All these women contributed to the war of independence and they all have something to say about it. Some of them are rural and illiterate while others are urban ad well-educated. But these determining factors do not preclude easy conclusions on who lives better with her past involvement. The pages dedicated to the national heroine Djamila Bouhired are simply moving:
the symbol had consumed the individual, limiting her choices to a politically and socially acceptable path” (159).
It was a socially acceptable path that in the 1960s and 1970s was formulated within the limits of a gender-neutral citizenship (being Algerian rather than a woman) as a product of two convergent moralising views: social conservatism and an official discourse on the purity of nation, putting the war of independence and its heroes on a pedestal.

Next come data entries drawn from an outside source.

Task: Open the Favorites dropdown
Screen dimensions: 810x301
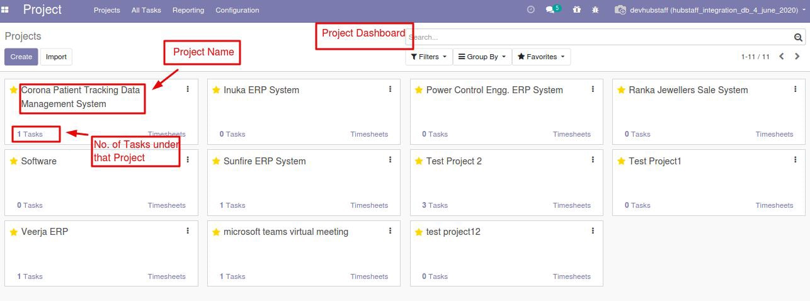Action: tap(542, 57)
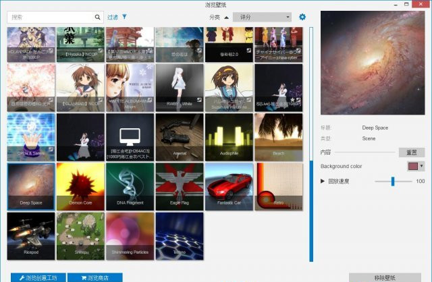This screenshot has width=432, height=282.
Task: Click the playback speed slider handle
Action: tap(392, 181)
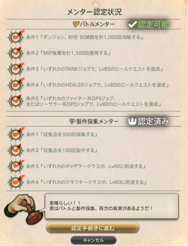Click the green checkmark beside 認定可能
The height and width of the screenshot is (246, 188).
[x=132, y=24]
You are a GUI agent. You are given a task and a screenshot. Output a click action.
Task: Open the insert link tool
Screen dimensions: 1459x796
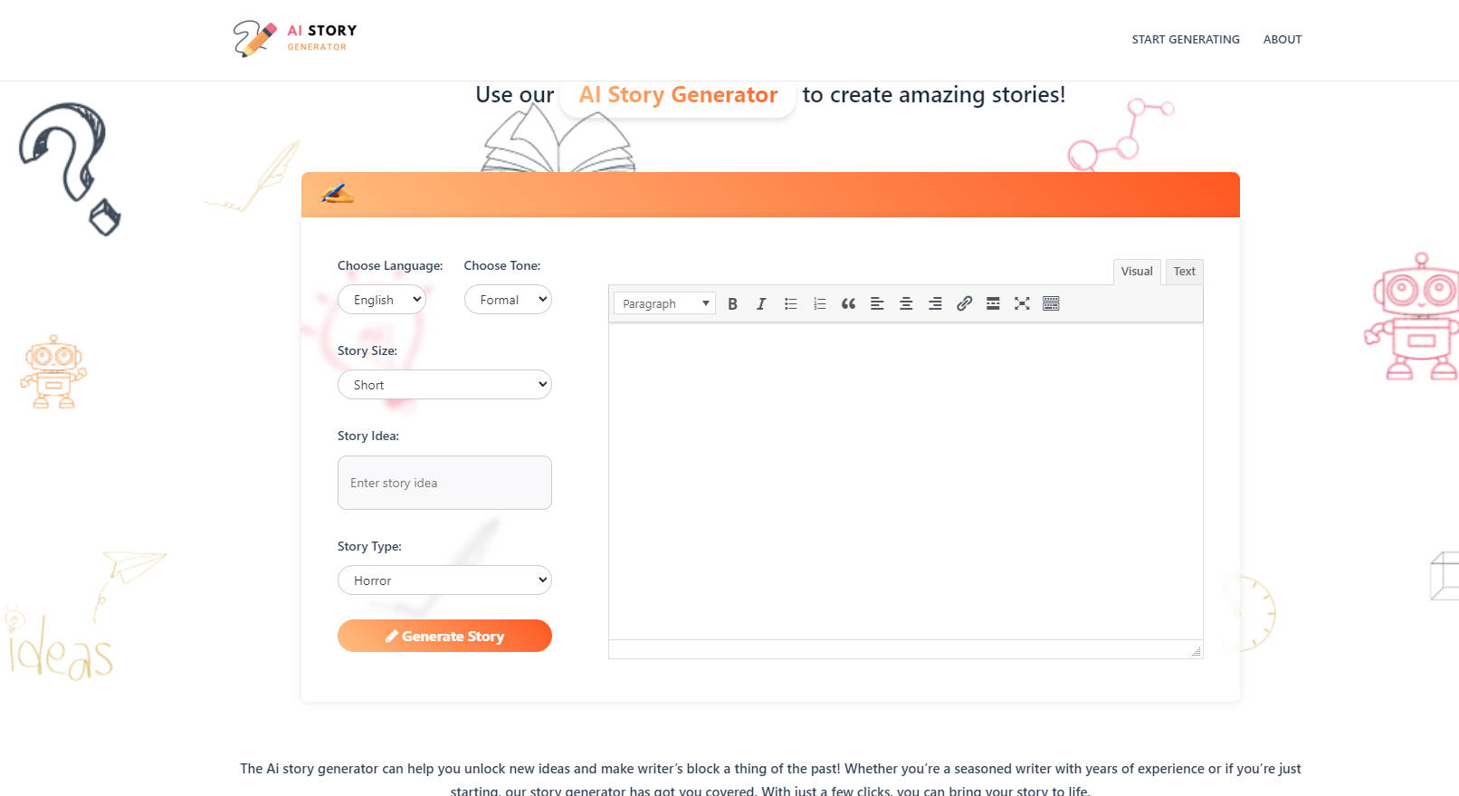click(964, 304)
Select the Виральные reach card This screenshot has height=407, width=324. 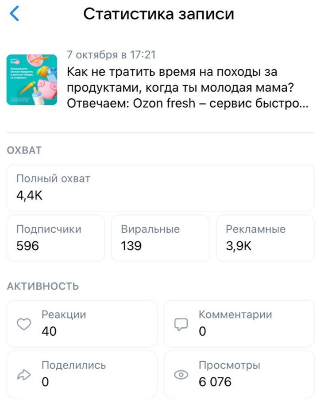pos(160,238)
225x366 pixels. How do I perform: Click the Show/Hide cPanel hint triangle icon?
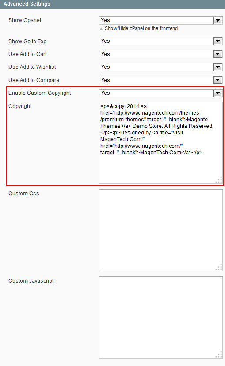[101, 29]
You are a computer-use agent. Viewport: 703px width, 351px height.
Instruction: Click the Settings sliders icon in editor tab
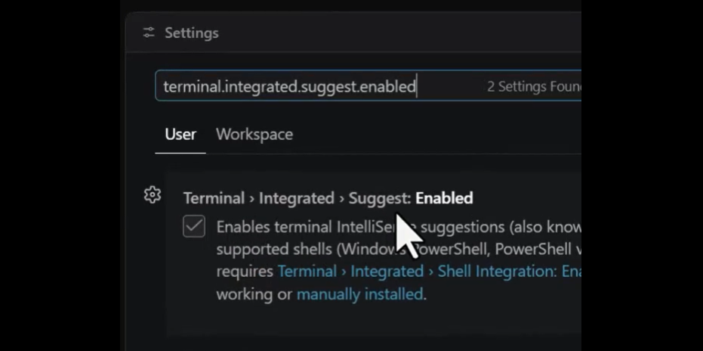(149, 33)
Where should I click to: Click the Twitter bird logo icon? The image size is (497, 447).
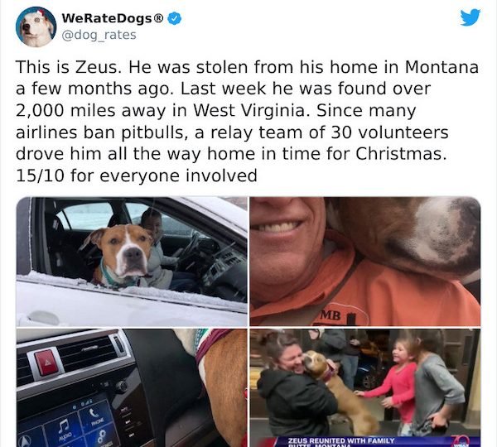(470, 17)
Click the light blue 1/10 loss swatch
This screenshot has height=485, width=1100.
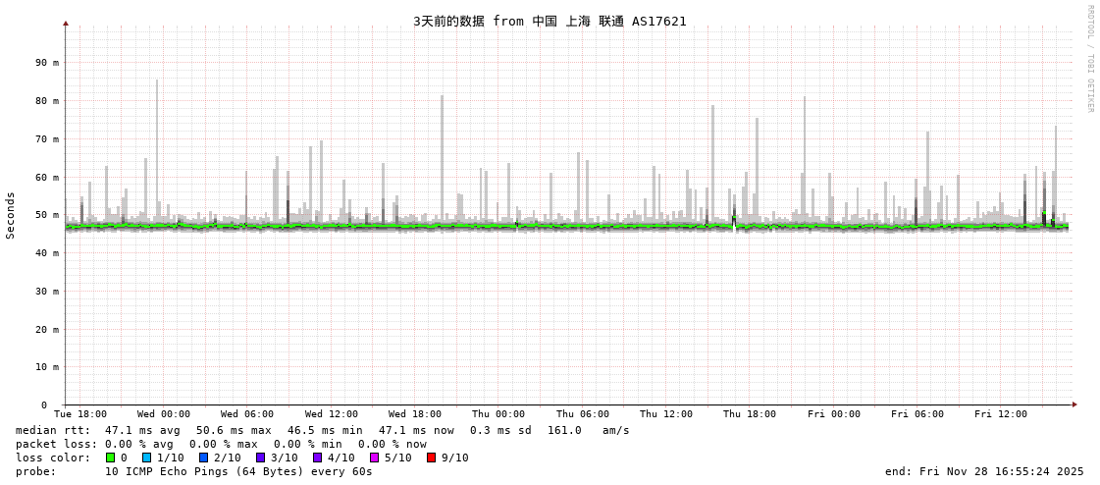coord(146,458)
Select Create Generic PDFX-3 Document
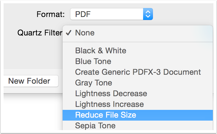Viewport: 217px width, 134px height. tap(138, 72)
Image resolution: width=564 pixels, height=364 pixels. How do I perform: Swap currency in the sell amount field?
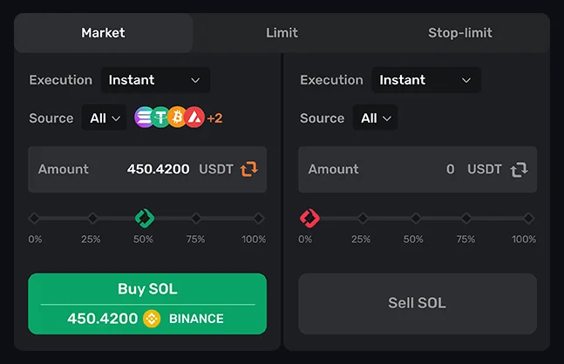coord(520,169)
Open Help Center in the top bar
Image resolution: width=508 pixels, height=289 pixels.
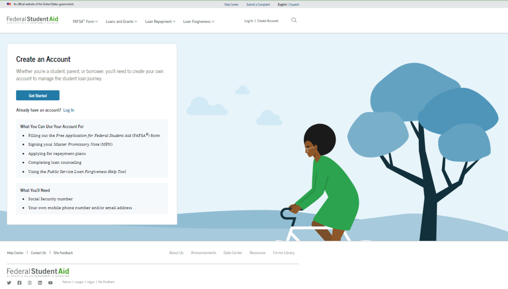click(x=232, y=4)
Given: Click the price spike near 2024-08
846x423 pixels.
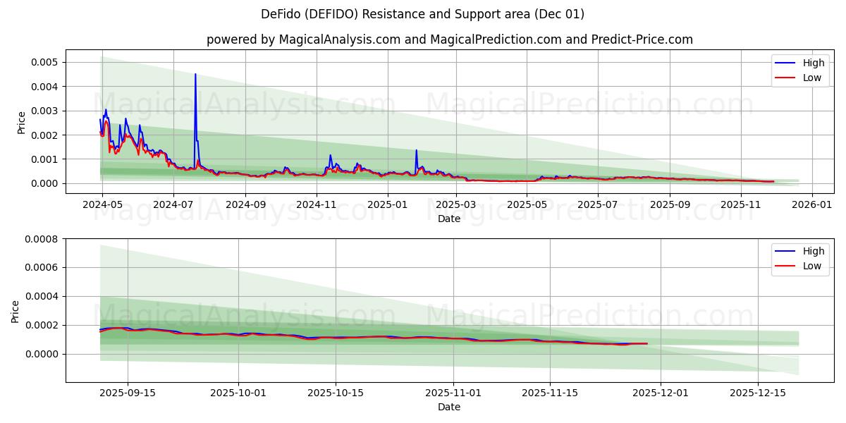Looking at the screenshot, I should [195, 73].
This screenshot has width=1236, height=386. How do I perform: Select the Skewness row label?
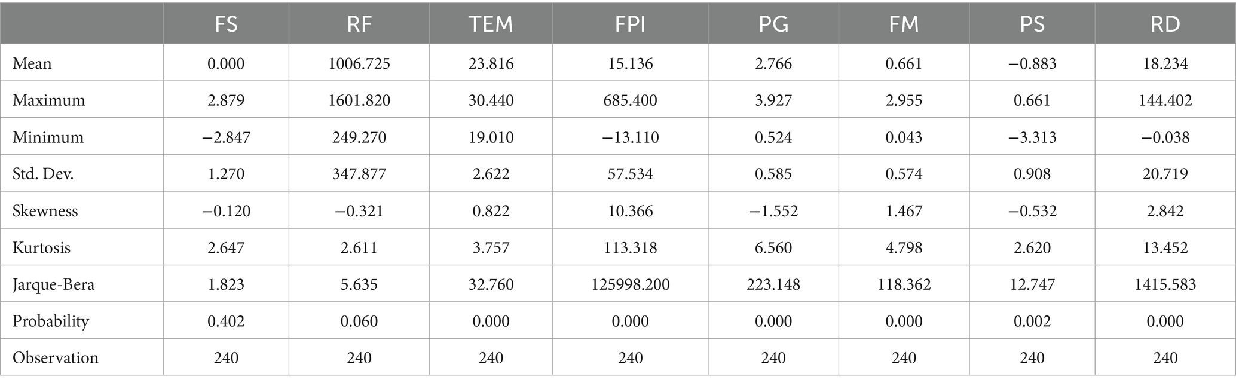pos(45,211)
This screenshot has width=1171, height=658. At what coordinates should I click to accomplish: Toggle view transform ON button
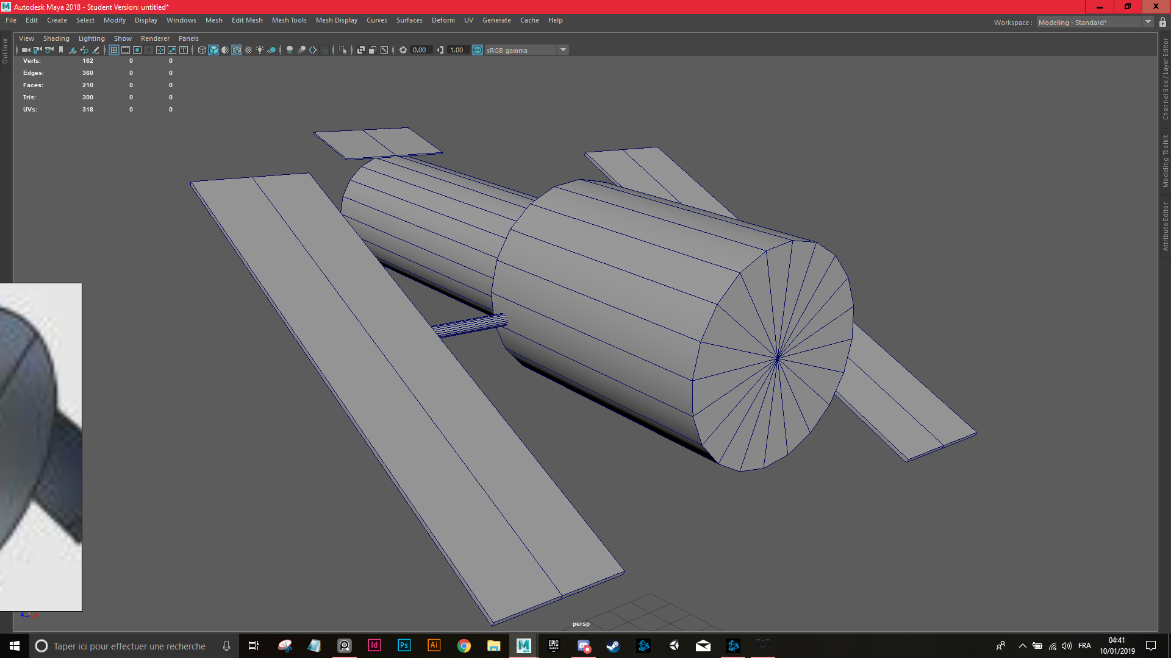pos(478,50)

According to Vince, this particularly constrained narrative lasted until the heated debates around the 1984 Family Code. How this policy opened the possibility to another self-representation of some of these women is a fascinating point (198); many of her interlocutors moved away then from this heroic state-sponsored understanding of their past and contributed to the realisation of new versions of the nationalist genealogy.
Our Fighting Sisters is an extremely rich and well-documented monograph but perhaps not always straightforward for someone who would have a limited prior knowledge of Algeria and its messy colonial and post-colonial history. Furthermore, while Vince uses different autobiographical materials to corroborate her interviews, investigating these sources in the context of ongoing disputes over how to interpret Algeria’s past could have been pushed even further. Finally, the transmission of these women’s stories – and especially the rural ones – is less documented in Vince’s monograph. Perhaps this point could constitute the basis of another work. But these are minor criticisms.
At the crossroad between feminism, nationalism and memory studies, Our Fighting Sisters offers an intriguing and salutary work on how individual women’s memories intertwine, disrupt and corroborate Algerian state-sponsored narratives of the war, nation and women. It is also an excellent reminder of how the act of remembering and talking through one’s past is never done outside pre-existing forms of social organisation and marks of respect, resentment, nostalgia and reputation.